Eine weitere populäre Bibliothek aus dem Bereich der Bildverarbeitung ist OpenCV. OpenCV ist ursprünglich in C++ geschrieben, wurde aber in verschiedene Programmiersprachen portiert. OpenCV.js ist eine Schnittstelle für JavaScript, mit der Sie einen Teil des Funktionsumfangs von OpenCV im Browser nutzen können. Für eine optimale Performance setzt OpenCV.js auf WebAssembly, einen vorkompilierten Bytecode, den Ihr Browser ausführt. Mit OpenCV können Sie Objekte im Kamerafeed erkennen und diese Information an Ihre Applikation weiterreichen, um entsprechend darauf zu reagieren.

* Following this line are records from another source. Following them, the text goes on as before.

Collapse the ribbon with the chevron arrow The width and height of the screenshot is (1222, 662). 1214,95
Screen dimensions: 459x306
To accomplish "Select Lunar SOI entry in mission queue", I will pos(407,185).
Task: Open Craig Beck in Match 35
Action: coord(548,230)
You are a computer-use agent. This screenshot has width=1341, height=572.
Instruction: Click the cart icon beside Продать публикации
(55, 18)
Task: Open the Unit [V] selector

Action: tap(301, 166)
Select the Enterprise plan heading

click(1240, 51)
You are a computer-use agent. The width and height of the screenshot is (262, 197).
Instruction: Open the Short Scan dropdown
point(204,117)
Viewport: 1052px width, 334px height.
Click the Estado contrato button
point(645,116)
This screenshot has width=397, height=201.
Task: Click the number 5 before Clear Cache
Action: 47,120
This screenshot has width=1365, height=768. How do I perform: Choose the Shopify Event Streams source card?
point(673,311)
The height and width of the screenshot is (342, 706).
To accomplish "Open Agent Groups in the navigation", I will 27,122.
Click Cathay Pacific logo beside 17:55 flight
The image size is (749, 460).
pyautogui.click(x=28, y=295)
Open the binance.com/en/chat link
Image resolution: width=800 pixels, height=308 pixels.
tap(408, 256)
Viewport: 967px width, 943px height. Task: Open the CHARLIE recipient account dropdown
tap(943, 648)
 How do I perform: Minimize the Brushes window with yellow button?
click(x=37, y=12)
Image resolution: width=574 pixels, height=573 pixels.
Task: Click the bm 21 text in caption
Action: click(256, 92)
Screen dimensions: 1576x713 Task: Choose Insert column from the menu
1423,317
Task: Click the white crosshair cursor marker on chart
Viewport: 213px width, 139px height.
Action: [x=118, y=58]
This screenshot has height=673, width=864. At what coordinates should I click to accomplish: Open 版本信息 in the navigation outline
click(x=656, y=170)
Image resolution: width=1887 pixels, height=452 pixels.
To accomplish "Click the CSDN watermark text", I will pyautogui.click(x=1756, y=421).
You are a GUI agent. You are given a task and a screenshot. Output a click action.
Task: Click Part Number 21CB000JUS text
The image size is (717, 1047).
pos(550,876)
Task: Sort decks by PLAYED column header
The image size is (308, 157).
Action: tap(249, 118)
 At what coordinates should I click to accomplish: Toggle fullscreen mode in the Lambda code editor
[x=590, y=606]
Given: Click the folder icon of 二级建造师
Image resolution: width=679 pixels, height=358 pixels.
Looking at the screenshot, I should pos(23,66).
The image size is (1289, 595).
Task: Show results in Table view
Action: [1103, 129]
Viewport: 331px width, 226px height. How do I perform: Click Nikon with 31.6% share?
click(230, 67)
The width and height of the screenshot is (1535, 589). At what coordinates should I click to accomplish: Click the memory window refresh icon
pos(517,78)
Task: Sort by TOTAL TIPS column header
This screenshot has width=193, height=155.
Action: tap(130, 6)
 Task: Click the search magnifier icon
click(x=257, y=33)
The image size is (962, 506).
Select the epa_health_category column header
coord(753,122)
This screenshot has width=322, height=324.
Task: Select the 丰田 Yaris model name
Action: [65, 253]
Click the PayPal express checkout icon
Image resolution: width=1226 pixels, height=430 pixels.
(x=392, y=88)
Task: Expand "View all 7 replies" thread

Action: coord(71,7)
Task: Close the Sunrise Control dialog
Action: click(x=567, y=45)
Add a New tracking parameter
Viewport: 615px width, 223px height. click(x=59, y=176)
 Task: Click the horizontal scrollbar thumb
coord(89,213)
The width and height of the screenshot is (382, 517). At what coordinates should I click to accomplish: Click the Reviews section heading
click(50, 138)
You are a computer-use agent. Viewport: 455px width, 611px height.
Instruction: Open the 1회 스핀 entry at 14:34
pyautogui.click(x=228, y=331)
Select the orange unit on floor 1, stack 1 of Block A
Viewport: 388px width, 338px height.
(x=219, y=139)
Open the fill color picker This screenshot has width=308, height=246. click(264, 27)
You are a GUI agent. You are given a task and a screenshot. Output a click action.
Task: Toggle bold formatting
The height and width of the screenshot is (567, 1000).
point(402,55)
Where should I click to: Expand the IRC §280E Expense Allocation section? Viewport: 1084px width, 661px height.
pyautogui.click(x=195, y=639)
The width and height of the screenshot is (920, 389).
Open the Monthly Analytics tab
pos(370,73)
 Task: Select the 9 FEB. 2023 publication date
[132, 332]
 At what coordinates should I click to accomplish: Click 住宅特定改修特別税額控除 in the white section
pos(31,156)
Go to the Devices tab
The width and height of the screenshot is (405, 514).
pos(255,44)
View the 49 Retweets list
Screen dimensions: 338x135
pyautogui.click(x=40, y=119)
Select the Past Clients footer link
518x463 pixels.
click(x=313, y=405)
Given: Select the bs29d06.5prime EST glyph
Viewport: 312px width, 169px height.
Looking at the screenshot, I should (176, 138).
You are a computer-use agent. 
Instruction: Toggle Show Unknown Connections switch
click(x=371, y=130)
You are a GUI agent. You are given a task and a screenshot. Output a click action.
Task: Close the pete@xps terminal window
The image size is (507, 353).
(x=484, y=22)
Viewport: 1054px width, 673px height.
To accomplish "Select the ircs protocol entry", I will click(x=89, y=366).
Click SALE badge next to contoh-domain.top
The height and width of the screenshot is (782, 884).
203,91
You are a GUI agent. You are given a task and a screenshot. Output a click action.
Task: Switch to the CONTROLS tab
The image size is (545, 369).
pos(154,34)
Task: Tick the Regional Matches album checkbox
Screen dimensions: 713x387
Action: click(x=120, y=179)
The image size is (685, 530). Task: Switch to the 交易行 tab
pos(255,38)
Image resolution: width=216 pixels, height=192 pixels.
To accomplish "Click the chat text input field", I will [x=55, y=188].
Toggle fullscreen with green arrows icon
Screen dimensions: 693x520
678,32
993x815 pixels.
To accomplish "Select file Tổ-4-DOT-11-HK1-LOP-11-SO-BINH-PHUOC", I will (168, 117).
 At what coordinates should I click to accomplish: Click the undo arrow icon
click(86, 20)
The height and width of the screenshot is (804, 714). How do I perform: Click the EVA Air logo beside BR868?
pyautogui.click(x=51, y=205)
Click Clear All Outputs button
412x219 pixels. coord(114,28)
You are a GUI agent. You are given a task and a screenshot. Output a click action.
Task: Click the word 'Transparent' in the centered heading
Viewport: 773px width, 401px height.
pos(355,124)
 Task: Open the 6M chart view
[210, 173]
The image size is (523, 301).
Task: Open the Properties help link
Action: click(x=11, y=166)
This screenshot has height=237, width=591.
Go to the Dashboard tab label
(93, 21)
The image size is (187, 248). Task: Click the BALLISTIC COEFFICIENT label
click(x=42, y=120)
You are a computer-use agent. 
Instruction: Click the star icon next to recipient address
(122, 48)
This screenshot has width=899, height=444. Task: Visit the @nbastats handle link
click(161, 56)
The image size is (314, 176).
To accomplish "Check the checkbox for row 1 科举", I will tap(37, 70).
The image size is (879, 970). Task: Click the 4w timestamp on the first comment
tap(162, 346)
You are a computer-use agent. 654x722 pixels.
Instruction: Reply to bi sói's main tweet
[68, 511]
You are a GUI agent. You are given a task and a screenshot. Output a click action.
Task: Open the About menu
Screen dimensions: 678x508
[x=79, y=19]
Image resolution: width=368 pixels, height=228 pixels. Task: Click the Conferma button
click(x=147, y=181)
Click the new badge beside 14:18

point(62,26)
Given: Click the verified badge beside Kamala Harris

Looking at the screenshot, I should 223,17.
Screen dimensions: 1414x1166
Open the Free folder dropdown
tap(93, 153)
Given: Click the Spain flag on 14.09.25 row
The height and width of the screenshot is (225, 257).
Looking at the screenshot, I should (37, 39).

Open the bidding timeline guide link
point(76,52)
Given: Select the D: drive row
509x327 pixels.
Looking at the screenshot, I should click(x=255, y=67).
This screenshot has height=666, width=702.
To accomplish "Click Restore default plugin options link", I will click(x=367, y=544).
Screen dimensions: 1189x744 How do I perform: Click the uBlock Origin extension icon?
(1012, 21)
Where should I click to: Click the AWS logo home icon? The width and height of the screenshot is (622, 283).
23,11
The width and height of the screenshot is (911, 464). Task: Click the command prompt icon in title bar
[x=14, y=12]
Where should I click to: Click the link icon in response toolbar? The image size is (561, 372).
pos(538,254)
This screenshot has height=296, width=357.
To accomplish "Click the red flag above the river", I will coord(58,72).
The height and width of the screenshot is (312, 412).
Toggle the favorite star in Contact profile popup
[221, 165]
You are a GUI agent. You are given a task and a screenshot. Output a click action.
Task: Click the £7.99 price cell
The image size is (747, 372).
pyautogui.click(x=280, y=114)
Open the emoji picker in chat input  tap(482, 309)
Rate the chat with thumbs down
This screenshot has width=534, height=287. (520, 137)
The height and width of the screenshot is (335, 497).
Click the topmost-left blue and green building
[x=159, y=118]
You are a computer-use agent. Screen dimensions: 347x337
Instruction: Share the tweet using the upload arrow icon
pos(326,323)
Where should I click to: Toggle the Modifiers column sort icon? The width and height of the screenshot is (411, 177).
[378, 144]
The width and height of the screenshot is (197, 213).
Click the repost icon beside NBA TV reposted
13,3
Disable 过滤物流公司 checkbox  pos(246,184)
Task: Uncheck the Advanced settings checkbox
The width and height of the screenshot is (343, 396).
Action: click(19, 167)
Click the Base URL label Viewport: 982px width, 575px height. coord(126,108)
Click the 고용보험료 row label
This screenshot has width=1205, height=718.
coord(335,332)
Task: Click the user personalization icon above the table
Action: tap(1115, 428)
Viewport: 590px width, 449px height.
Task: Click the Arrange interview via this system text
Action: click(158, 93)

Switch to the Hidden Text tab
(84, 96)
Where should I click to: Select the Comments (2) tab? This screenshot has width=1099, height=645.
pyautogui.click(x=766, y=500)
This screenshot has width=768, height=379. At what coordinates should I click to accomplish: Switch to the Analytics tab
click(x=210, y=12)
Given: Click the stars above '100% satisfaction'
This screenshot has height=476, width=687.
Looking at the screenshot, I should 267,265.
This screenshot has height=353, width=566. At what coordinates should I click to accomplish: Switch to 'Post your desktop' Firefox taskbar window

Die Arbeit mit OpenCV.js direkt ist etwas unkomfortabel. Deshalb gibt es Bibliotheken wie MediaPipe, die darauf aufbauen und Ihnen eine deutlich angenehmere Schnittstelle bieten. Mit MediaPipe können Sie Personen und Objekte und deren Position erkennen.

Wo finde ich Informationen über die WebXR-Schnittstelle?

Die WebXR-Schnittstelle wird vom W3C, genauer gesagt von der Immersive Web Working Group des W3C, spezifiziert. Das zugehörige Dokument finden Sie unter      www.w3.org/TR/webxr/. Diese Spezifikation dient den Browserherstellern als Grundlage für ihre Implementierung. Sie können sich die Spezifikation zwar durchlesen, viel Freude wird dabei jedoch nicht aufkommen. Neben dieser Informationsquelle ist die WebXR-Sektion des Mozilla Developer Networks eine weitere Ressource, über die Sie Informationen beziehen können. Unter developer.mozilla.org/en-US/docs/Web/API/WebXR_Device_API finden Sie eine Beschreibung der Schnittstelle sowie eine API-Referenz mit zahlreichen Beispielen. Außerdem sehen Sie bei den verschiedenen Klassen und Strukturen, wie es um die Browserunterstützung steht. Weitere Informationen finden Sie auch unter      immersiveweb.dev, einer Webseite, die von der Immersive Web Working Group verwaltet wird und ebenfalls eine Einführung in das Thema sowie zahlreiche Beispiele für Sie bereithält.

WebXR – Augmented Reality & VirtualReality im Web – Fazit

Die Immersive Web Working Group arbeitet seit einigen Jahren an der Spezifikation der WebXR-Schnittstelle, um Augmented Reality und Virtual Reality in den Browser zu bringen. Durch die Ankündigung von Apple, die Schnittstelle auch in Safari zu unterstützen, hat die Entwicklung von WebXR neuen Schwung erhalten. Mit Apple und Google haben die beiden wichtigsten Hersteller von mobilen Browsern ihre Unterstützung für WebXR zumindest angekündigt, was für EntwicklerInnen eine nahezu hundertprozentige Marktabdeckung bedeutet. Noch befindet sich die Schnittstelle auf iOS-Geräten in Entwicklung und BenutzerInnen müssen sie erst aktivieren. In zukünftigen Releases wird sich das jedoch ändern, sodass Sie bedenkenlos Ihre WebXR-Applikationen entwickeln und veröffentlichen können.